[Given entries — start]

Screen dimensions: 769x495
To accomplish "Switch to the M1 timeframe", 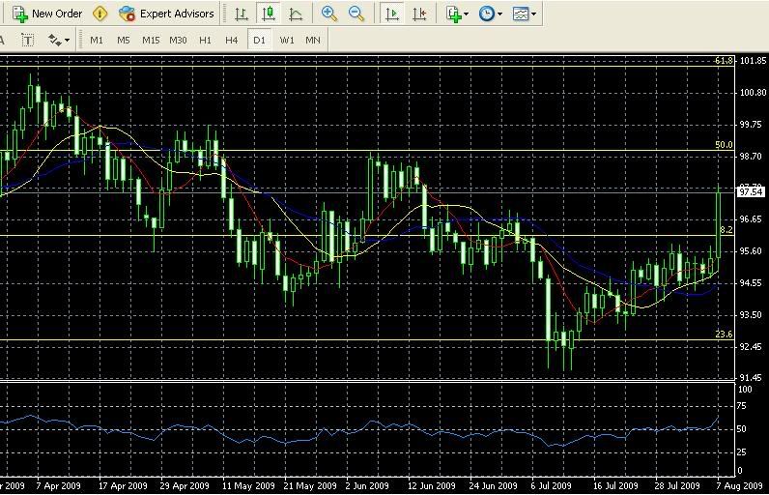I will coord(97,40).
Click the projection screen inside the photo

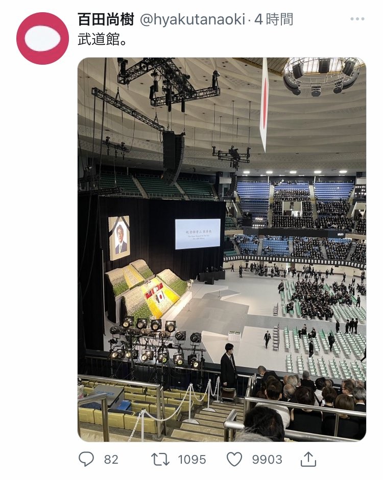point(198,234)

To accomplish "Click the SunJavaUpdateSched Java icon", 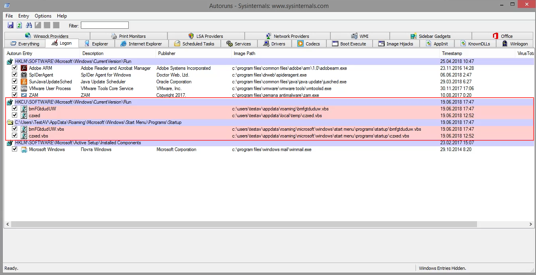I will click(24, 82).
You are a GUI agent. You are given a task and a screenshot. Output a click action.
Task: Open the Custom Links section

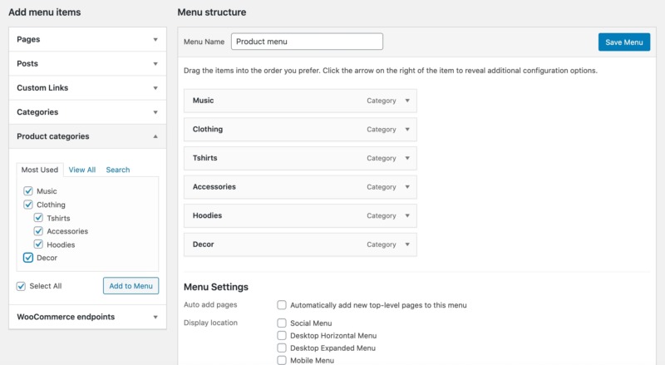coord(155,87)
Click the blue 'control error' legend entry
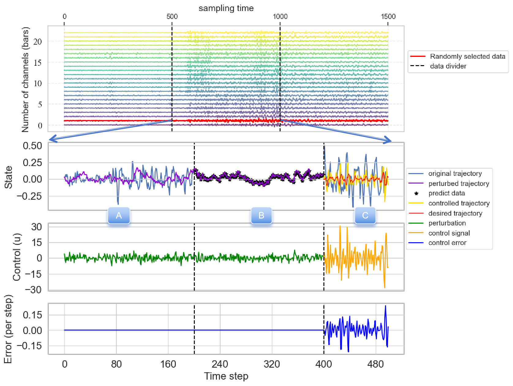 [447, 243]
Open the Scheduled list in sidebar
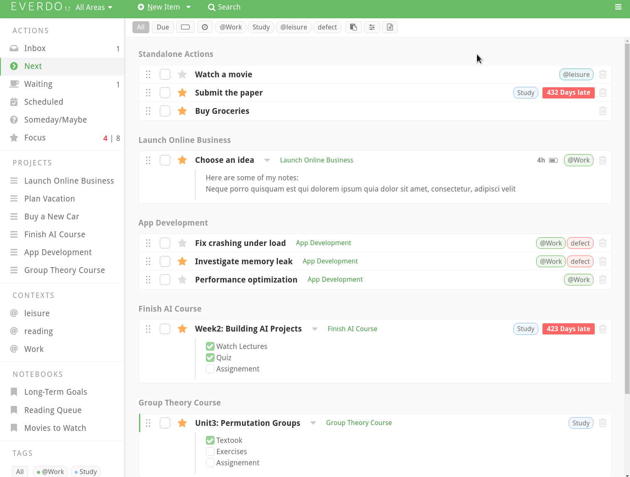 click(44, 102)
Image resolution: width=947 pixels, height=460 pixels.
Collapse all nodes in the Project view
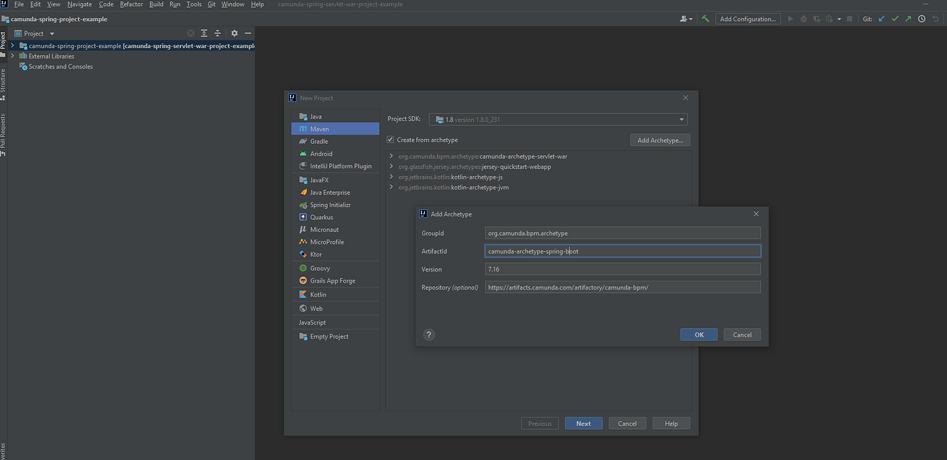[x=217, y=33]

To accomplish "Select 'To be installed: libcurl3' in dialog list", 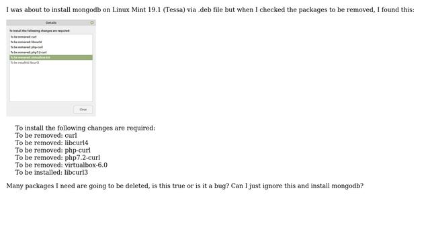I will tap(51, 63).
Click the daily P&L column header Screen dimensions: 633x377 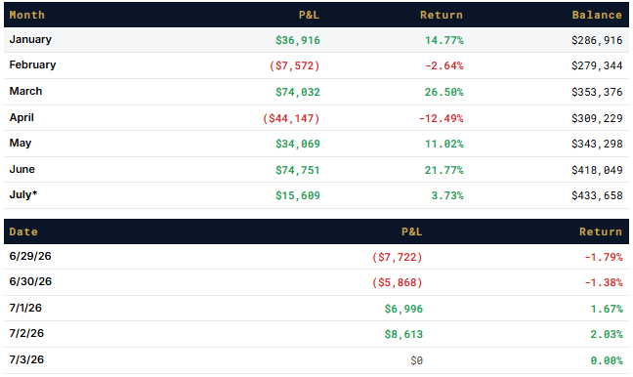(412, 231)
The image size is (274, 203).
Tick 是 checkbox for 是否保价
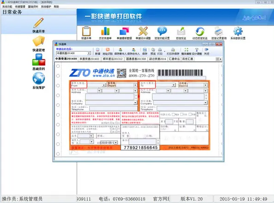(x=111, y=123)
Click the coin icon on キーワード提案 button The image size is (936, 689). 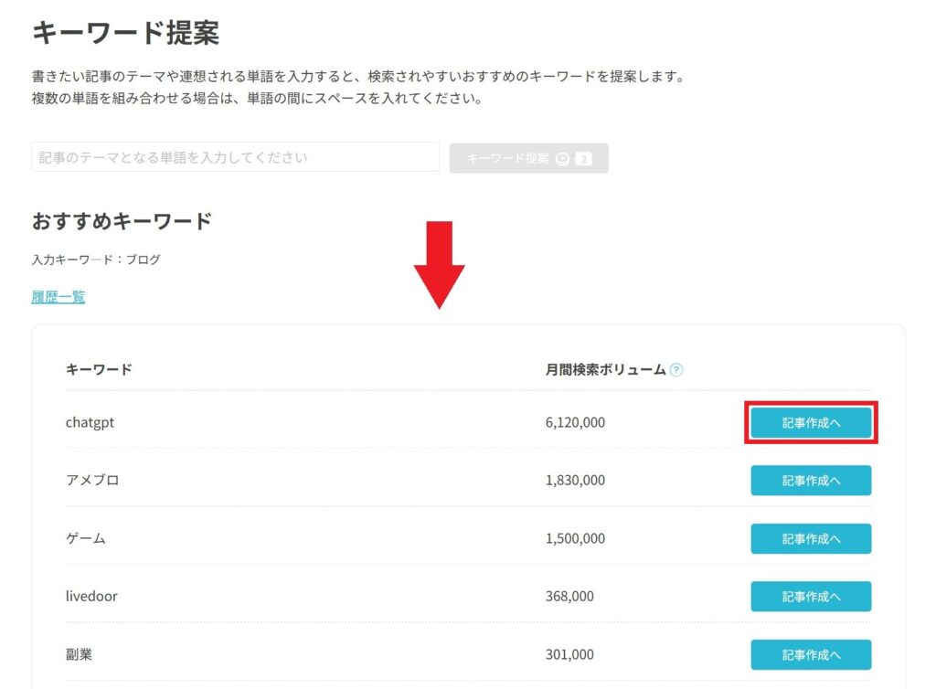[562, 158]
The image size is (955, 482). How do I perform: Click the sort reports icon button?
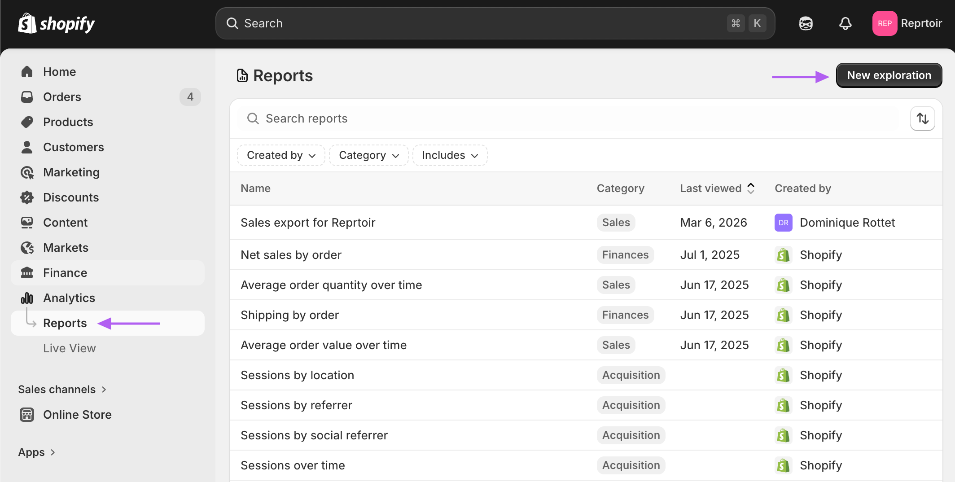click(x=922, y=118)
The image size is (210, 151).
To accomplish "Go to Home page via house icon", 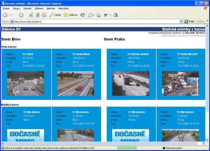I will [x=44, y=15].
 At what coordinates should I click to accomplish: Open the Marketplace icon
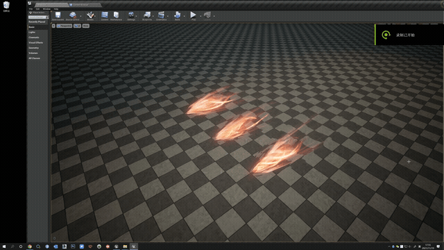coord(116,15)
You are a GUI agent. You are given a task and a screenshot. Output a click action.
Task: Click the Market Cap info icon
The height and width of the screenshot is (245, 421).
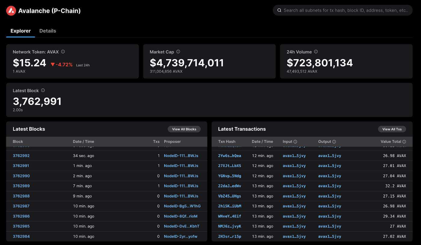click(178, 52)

[Given entries — finish]

» Your instructions
Only the lines from the one with "At what coordinates" through the last line of the listing belong in your answer; copy them exactly and skip the pictures.

» Exercise result
 At what coordinates should I click to accomplish: Open the Marketplace icon
coord(116,15)
You are a GUI agent. You are given a task and a screenshot. Output a click action.
Task: Click the Market Cap info icon
The height and width of the screenshot is (245, 421).
click(178, 52)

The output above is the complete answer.